:: WHAT IS ASKED ::
A) Please set down, word for word, the passage of the filesystem question that begins at the words "The data should" and stops after the words "1,000 images), etc.".
B) Pick up the filesystem question after its last sentence and keep writing it.

:: TEXT SECTION ::
Whats the best filesystem for managing millions of images

filesystemsimagesreiserfsstoragezfs

I am designing a system capable of working with 15 million (and growing) image files ranging from 100k to 10mb. I am looking for some opinions on what may be the best filesystem to support the (somewhat) odd requirements:

Additional Information/Requirements:

The directory structure is certain non-optional [1] , but due to the design of the applications pulling this data, it is relatively immutable.
The data should be read optimized which includes, but may not be limited to: random reads, sequential reads, directory listings (some directories may have 30,000 directories or 1,000 images), etc.
Additional data will be written to the file structure (new sub directories, additional files in existing sub directories, etc) on a semi-regular basis, however write performance is not much a concern. Data will be written via SMB or NFS.
There is a significant number of identical files (conservative estimate is 20%), however due to the design of the application pulling this data, we can't delete the duplicate filenames. Ideally we would like some sort of deduplication (we could certainly hard link, but I am not sure how millions of hard links would scale)

:: INFORMATION SUPPLIED ::

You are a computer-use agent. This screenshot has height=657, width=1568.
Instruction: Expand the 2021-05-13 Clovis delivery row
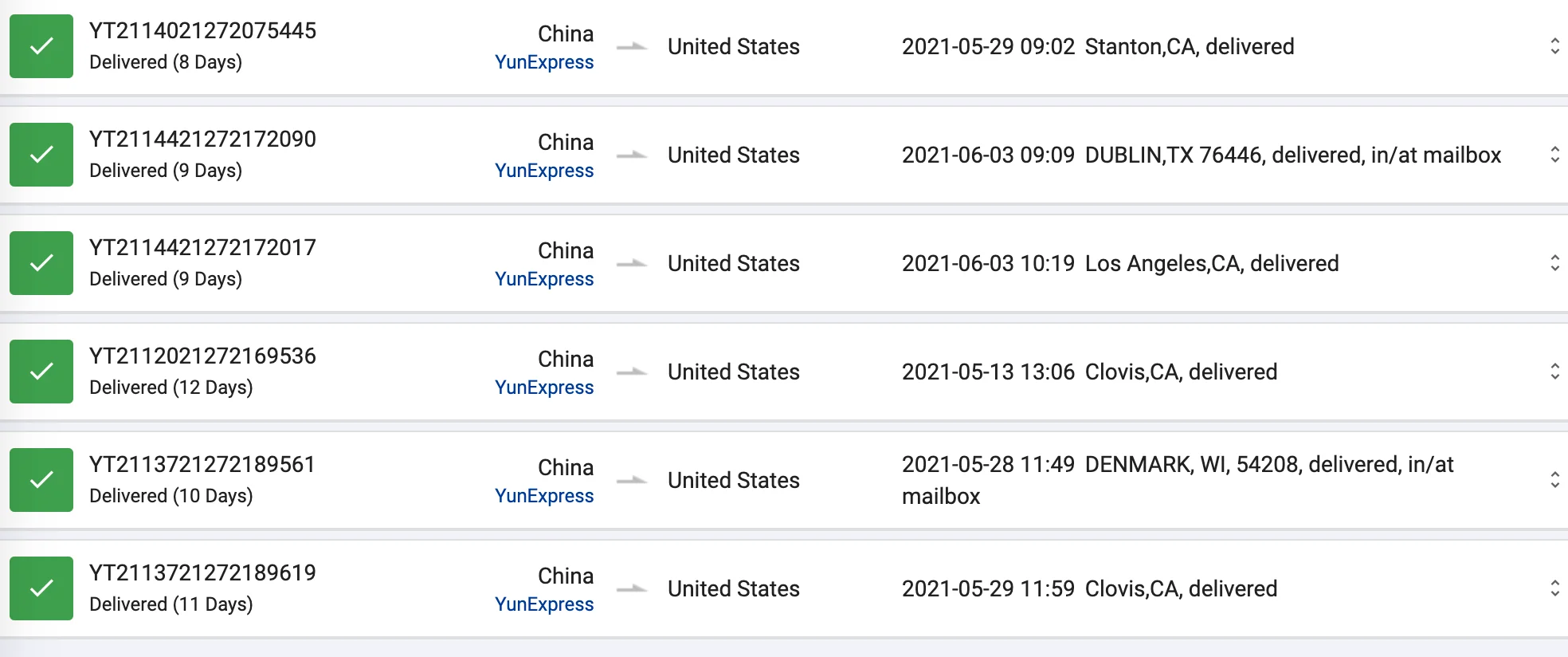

:: ANSWERS BELOW ::
A)
The data should be read optimized which includes, but may not be limited to: random reads, sequential reads, directory listings (some directories may have 30,000 directories or 1,000 images), etc.

B)
SSDs will be the primary form of storage for this project (unless an argument can be made for spinners instead) so we would like to limit writes to the system where possible.

The hardware we have allocated for this project is as follows:

Dell R720xd w/ 24x 2.5” bays
RAM: 128GB RAM (more can be allocated if needed)
CPU: 2x E5-2620 @ 2.20GHz
Storage:
    8x2TB SSDs local storage
    1x500GB SSD for OS
RAID: H310 (IT Mode)

We were initially considering ZFS for this, but after some additional research it appears:

ZFS may thrash the SSDs when writing metadata updates.
ZFS has a high RAM requirement for deduplication (5GB RAM per 1TB of data). This should be doable on our current hardware though, it just seems like a lot of overhead.
RiserFS may be better suited for random lookup on small files (I can't seem to find what qualifies for a "small" file).

Any opinions on an optimal filesystem for this use case as well as any hardware tweaks would be much appreciated.

[1]

Example directory structure (none of the directories or filenames are normalized (sequential, etc) in any way)

+ root directory 1
    - sub directory 1
        - image 1
        - image 2
        - image 3
        - ...
        - image n (where n is between 1 and 1,000+)
    - sub directory 2
        - image 1
        - image 2
        - image 3
        - ...
        - image n
    ....
    - sub directory n (where n is between 1,000 and 30,000)
        - image 1
        - image 2
        - image 3
        - ...
        - image n
+ root directory 2
+ ...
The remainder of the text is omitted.